It’s getting near the end of the year, and ’tis the season to be compiling lists.

In a few weeks you’ll be reminded of the winners and losers during the past year, of 2009 celebrity divorces and deaths, box office bonanzas and busts, and sports triumphs and tragedies. And in the spirit of the season, I’m offering a list compiled from the advice of several accounting firms as to factors that businesses should consider in making changes that will impact their 2009 tax filing, and begin the cash-planning process for the year ahead.

The recommendations come courtesy of Steven Lainoff, principal-in-charge of KPMG LLP’s Washington National Tax practice, and Jamey Rappis, director of tax at Clifton Gunderson, LLP.

“As companies confront a very challenging year, their tax positions could be affected by decisions they make in order to weather the economic situation,” said Lainoff. “In addition, Washington extended some lifelines this year via new tax provisions to help companies, and these tax opportunities should certainly be explored before year-end.”

Lainoff recommends that companies should check with their tax advisors to determine if the following 2009 tax considerations, among others, may apply as they prepare for the upcoming tax-filing season and as the cash planning process for the New Year begins.

1. Explore opportunities for tax refunds. Depending on a company’s anticipated tax liability for 2009, it may be able to obtain a refund of all or part of its estimated federal taxes for 2009 prior to filing its 2009 return. If a company’s deductions exceed its income in 2008 or 2009, the possibility of securing a refund of taxes paid in prior years should be explored, as recent legislation allows almost all taxpayers to carry a loss from either 2008 or 2009 (but not both) as far back as five years earlier. This can provide a quick infusion of cash for qualifying companies that had taxable income in previous years.

2. Check the performance of the company’s investment portfolio. Companies with stock or security investments that became worthless in 2009 should investigate the option of claiming a deduction. The worthless stock (or security) deduction must be claimed in the year in which the investment becomes wholly worthless; if certain requirements are satisfied, this may result in an “ordinary” rather than capital loss. Because an ordinary loss (as contrasted with a capital loss) can offset ordinary income, it is generally more advantageous for companies in the current economic environment to have ordinary rather than capital losses.

3. Consider deferring income from a corporate debt repurchase. Companies that may have repurchased, exchanged or modified their own outstanding debt in 2009 (or intend to do so in 2010), should look into the possibility of deferring any income resulting from the transaction. This provision from the American Recovery and Reinvestment Act of 2009 allows qualifying companies to defer recognition for a limited period of time on all or a portion of their "cancellation-of-indebtedness" income when they reacquire an applicable debt instrument.

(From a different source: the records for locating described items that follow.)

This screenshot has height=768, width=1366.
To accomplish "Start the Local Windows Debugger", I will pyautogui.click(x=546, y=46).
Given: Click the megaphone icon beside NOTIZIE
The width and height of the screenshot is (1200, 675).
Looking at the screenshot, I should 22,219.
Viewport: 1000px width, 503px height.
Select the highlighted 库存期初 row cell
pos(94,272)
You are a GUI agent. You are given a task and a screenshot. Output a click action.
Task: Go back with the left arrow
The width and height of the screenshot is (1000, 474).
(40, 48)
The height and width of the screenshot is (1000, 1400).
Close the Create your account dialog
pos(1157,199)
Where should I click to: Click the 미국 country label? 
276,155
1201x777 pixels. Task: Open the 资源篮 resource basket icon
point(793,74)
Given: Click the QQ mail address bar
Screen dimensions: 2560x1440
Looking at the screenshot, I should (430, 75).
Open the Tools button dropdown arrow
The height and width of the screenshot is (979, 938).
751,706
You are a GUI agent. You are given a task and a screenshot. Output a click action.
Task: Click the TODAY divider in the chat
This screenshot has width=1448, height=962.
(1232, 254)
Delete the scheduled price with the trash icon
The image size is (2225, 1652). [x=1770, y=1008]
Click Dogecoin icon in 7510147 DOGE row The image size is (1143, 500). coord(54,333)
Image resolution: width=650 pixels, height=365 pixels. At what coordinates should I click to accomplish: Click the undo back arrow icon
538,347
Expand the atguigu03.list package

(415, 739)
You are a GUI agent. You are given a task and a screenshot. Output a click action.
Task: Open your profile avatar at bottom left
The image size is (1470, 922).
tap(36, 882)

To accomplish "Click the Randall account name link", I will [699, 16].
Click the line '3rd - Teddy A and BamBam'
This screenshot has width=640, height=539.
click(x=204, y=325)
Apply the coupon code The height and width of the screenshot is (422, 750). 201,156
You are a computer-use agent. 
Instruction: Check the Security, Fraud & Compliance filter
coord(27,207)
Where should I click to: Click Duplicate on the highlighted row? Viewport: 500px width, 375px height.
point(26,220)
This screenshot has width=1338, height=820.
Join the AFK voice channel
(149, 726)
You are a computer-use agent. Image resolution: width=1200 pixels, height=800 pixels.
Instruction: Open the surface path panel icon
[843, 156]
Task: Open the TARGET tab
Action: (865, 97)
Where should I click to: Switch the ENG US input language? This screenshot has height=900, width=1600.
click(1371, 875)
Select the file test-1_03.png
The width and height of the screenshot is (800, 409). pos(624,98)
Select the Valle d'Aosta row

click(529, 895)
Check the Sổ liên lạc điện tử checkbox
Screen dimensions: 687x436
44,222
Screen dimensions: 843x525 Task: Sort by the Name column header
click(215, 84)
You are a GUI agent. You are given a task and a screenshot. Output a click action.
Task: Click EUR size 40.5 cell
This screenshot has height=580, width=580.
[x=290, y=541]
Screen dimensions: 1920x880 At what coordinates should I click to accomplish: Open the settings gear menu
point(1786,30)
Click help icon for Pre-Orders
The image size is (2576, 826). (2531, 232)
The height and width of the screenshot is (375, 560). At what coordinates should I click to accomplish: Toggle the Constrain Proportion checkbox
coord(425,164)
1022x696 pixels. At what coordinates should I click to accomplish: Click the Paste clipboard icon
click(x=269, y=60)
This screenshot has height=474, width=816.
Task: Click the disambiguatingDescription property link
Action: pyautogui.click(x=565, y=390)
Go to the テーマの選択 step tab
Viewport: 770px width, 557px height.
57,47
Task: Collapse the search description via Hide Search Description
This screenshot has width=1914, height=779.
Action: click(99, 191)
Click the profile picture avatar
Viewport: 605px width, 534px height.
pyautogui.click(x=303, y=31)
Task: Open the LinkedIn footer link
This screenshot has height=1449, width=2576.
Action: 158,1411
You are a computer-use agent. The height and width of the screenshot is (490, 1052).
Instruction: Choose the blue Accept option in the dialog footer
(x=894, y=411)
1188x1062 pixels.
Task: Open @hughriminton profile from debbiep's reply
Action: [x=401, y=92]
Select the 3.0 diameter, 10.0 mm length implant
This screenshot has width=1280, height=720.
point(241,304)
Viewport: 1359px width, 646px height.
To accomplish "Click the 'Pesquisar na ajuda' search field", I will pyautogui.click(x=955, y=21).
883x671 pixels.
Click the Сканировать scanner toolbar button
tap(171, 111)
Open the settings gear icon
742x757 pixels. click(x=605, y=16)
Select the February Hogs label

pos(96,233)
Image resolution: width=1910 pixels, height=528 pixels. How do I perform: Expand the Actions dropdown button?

4. Review the impact of the economy on transfer pricing and other compliance matters. For example, companies conducting international trade or manufacturing should consider undertaking a thorough review of transfer pricing and trade and custom activities before the end of the year. The substantial changes in economic conditions, business structures and transfer-pricing regulations have the potential to leave companies exposed to audits by regulators in these areas and to create challenges for future development. Companies should review results of intercompany transactions in relation to tax regulations and consult with their tax and customs advisors regarding potential needs for adjustments and or additional documentation.

5. Ensure compliance with the many state and local tax changes enacted in response to the ongoing economic crisis. Some of these include expanded nexus standards, more comprehensive provisions restricting deductions for expenses paid to affiliates, rate increases or the adoption of surtaxes, and limitations placed on the use of certain business credits and net operating losses. In addition, taxpayers will need to pay careful attention to the states’ reactions to federal stimulus legislation, specifically, whether states have decoupled from federal law changes such as bonus depreciation and net-operating loss carryback provisions.

Planning is more complicated this year due to the economic turmoil coupled with the need for state and federal governments to generate funds, according to Rappis.

To minimize the tax burden on a business, he advised accelerating capital-purchasing plans and taking advantage of increased expensing limits; taking advantage of credit offered for increasing research and development activities; accelerating buying plans and taking advantage of bonus depreciation deductions; and cleaning up the balance sheet to remove uncollectible debt and dispose of or donate obsolete inventory.